Ultimately, Rowe said, the failure to secure President Trump and a death and injuries to rallygoers was “a failure of imagination” to see that “we actually do live in a very dangerous world where people do actually want to do harm to our protectee.” However, he added, “We didn’t challenge our own assumptions. We assumed that someone is going to cover that.”

Authorities have played a lengthy blame game since the shooting, and Rowe’s comments are sure to rankle local officers who have cited a lack of communication from the Secret Service and delays in responding to the shooter and are still participating in an after-action investigation by the FBI. “We are looking at this, and they should have been on the roof, and the fact they were in the building is something I’m still trying to understand.” Mr. Rowe said, promising the Secret Service would do better in the future in its coordination efforts.
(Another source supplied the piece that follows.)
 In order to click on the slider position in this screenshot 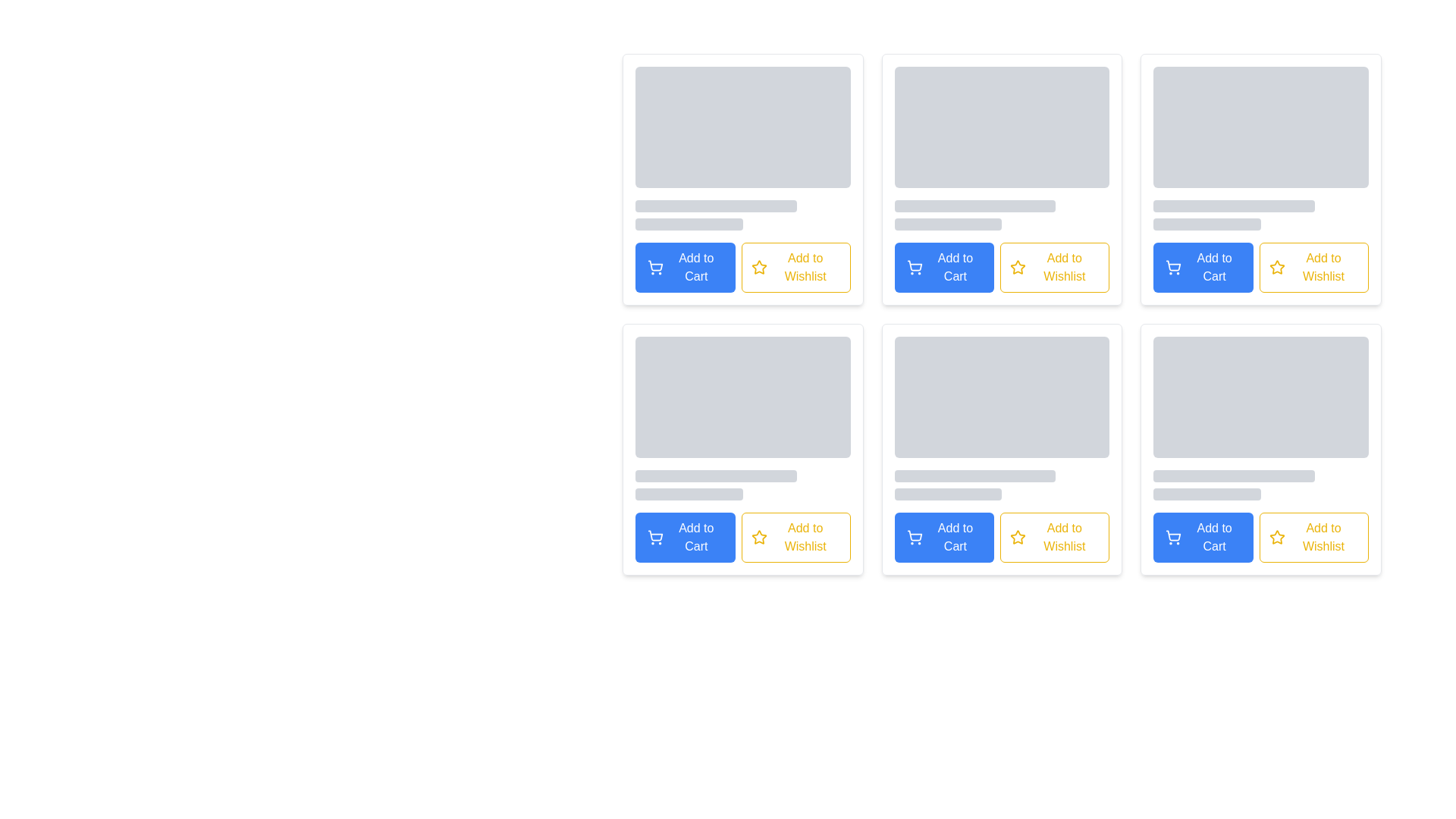, I will do `click(968, 494)`.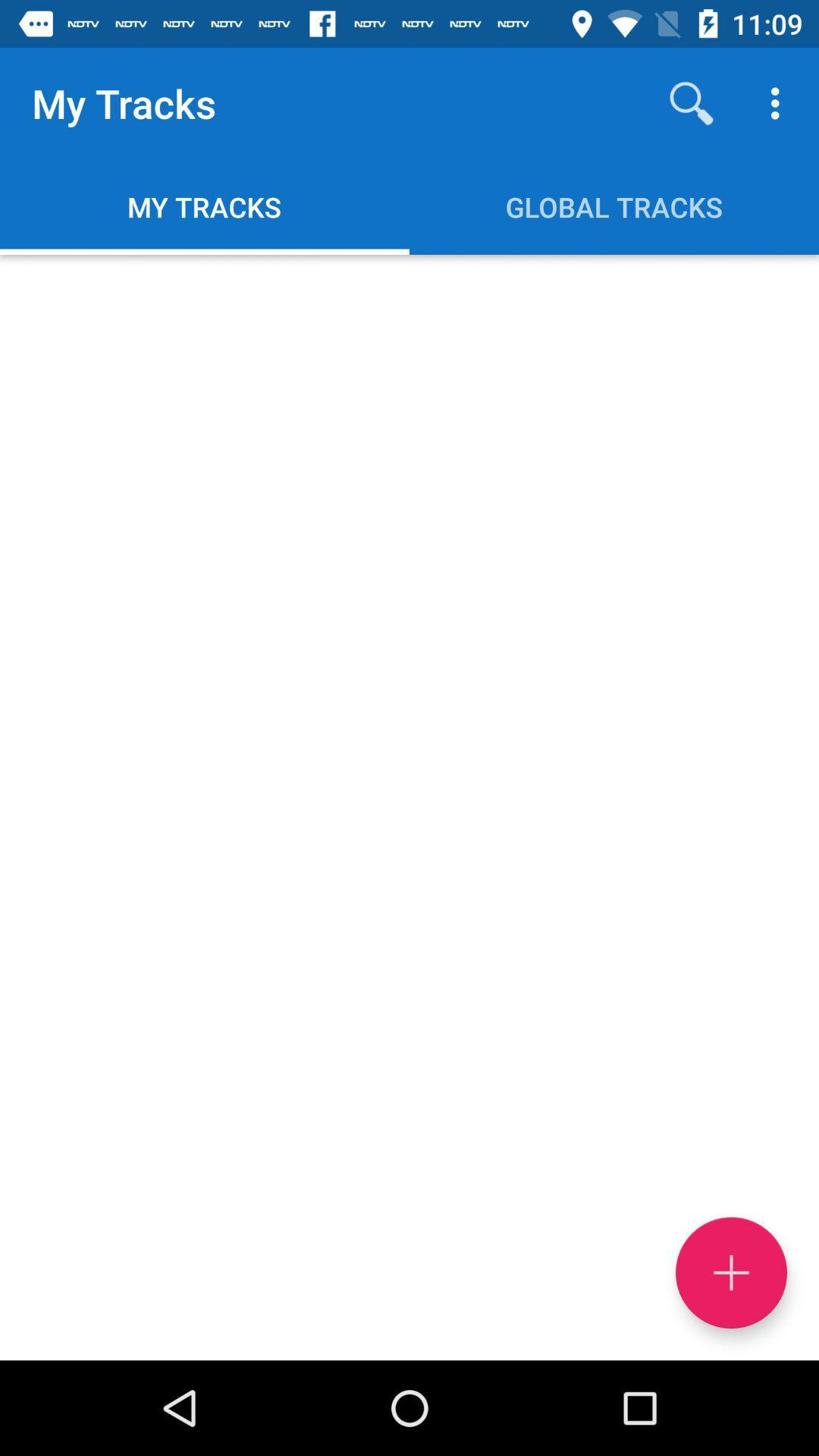  What do you see at coordinates (410, 807) in the screenshot?
I see `item below the my tracks item` at bounding box center [410, 807].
That explanation wasn’t good enough for Sen. Josh Hawley (R-MO) who aggressively questioned the acting director about his previous denials of additional security to President Trump and asked why no one in the agency has been fired as a result. “Isn’t the fact that a former president was shot, that a good American is dead, that other Americans were critically wounded — isn’t that enough mission failure for you to say that the person who decided that building should not be in the security perimeter probably ought to be stepped down?” Hawley asked him. “I want to be neutral and make sure that we get to the bottom of it and interview everybody in order to determine if there was more than one person who perhaps exercised bad judgment,” Rowe replied, saying he does not want to “zero in on one or two individuals.”